Pig with wine glassA meal of barbecue begs for libation to wash it down, and a meal without barbecue and a drink is called breakfast.

The key in selecting the right drink to accompany barbecue is to focus on your choice of sauce because barbecue sauces are so aggressive and tend to dominate the flavor profile.

Likewise, a strong drink can easily overwhelm the subtlety of well made food. I was once the wine critic of the Washington Post and the Chicago Tribune, so I have no problem matching wine with food, and, although I love a wide range of beer and spirits, I am by no means an expert.

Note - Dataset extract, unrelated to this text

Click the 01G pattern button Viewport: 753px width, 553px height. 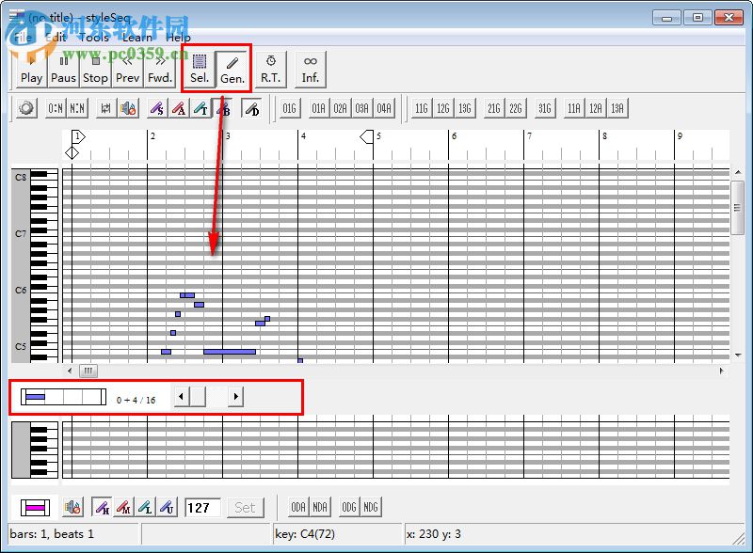click(289, 108)
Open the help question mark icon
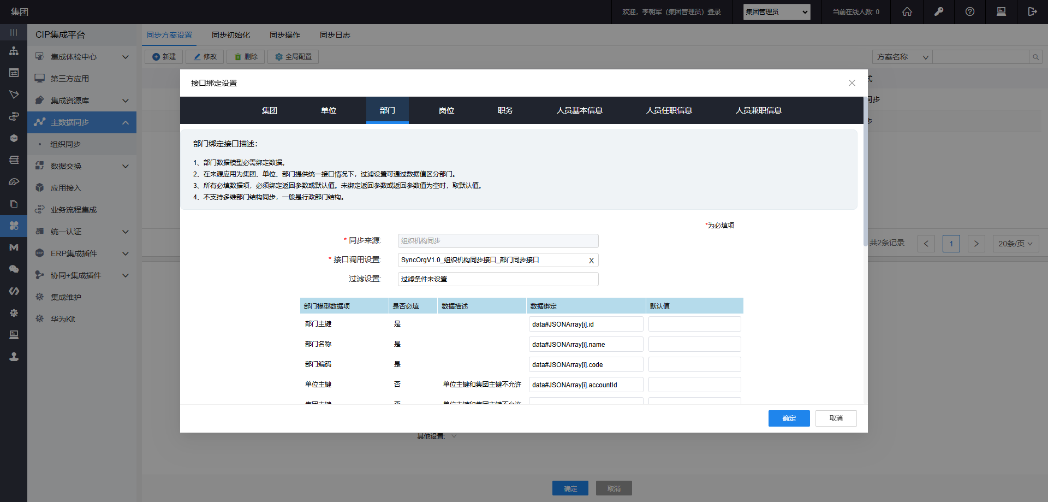The height and width of the screenshot is (502, 1048). point(969,11)
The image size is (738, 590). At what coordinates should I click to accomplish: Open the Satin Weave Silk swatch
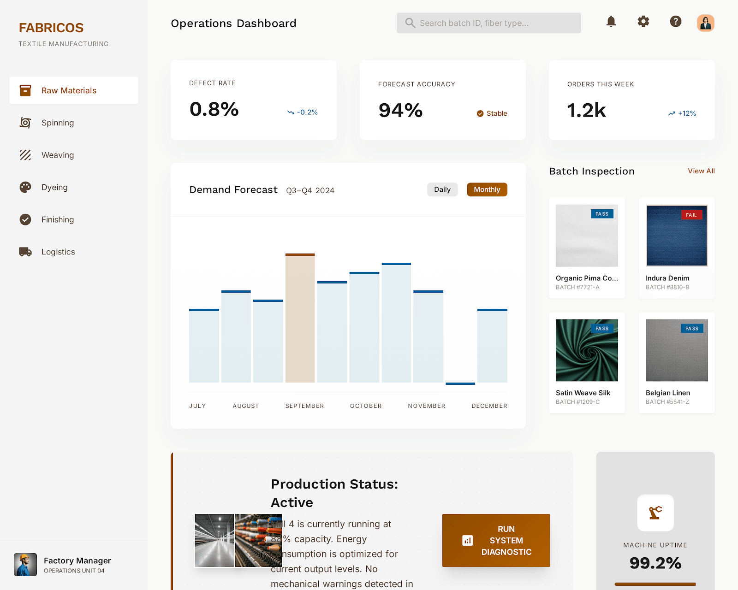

So I have called in rfeinforcements. I asked Jonas Halpren of DrinkOfTheWeek.com for tips on spirits and cocktails and Marty Nachel, author of Beer Across America, Beer for Dummies, and Homebrewing for Dummies for brew recommendations.

For more on the subject, click here for websites that have good buying guides for wine, beer, and spirits.

For hot sauces

Matching drinks with hot spicey capsaicin laden food is very difficult. The best thing for putting out a capsaicin fire is lipids. Fats. A drink with fats? Milk. The next best thing to put out the fire is sweetness. The traditional choices are sweet tea, lemonade, or soft drinks, like Coke or Dr. Pepper. In any case, go low alcohol. It only flames the fire.

Brew. If the sauce is hot, reach for a beer that has a noticeable sweetness and does not have a lot of hops and its attendant bitterness. That's often a standard boring old American lager. Nachel says to "Try a Munich helles, a Marzenbier/Oktoberfest, a Vienna style beer, or an English brown ale. If you appreciate dark beers, give bock, doppelbock, or Belgian dubbel a look."

Wine. You want a chilled wine with low alcohol, light body, and a hint of sweetness, say 2 to 4%, to help cool the fire. Try a rose, blush, a New York Riesling, or a German Kabinett. German red wines are hard to find but work great with these sauces because they are fresh and fruity and have that hint of sweetness. Champagne is a good choice.

Spirits. Halpren says "Keep the booze to a minimum and think dairy. The fat in dairy is absolutely the best way to neutralize the capsaicin from hot peppers. I love Kahlua Milkshakes, Pink Squirrels, Grasshoppers, and Brandy Alexanders. It isn't often that I get to recommend them with food. Yet, here they work. Acid also works, so break out those drinks with Champagne and citrus. Orange is especially good with hot sauces, so try a Fuzzy Navel or a Harvey Wallbanger."

For sweet sauces

Brew. Go dry and hopsy. Nachel says "Consider an English Extra Special Bitter (ESB), German Schwarzbier (black beer), or an Altbier."

Wine. There are two paths to follow: (1) Go for something dry with bubbles such as French Champagne, dry American sparkling wines, or Spanish Cava, or (2) go for a big red such as a zinfandel or syrah from California or a Shiraz from Australia (shiraz and syrah are two names for the same grape).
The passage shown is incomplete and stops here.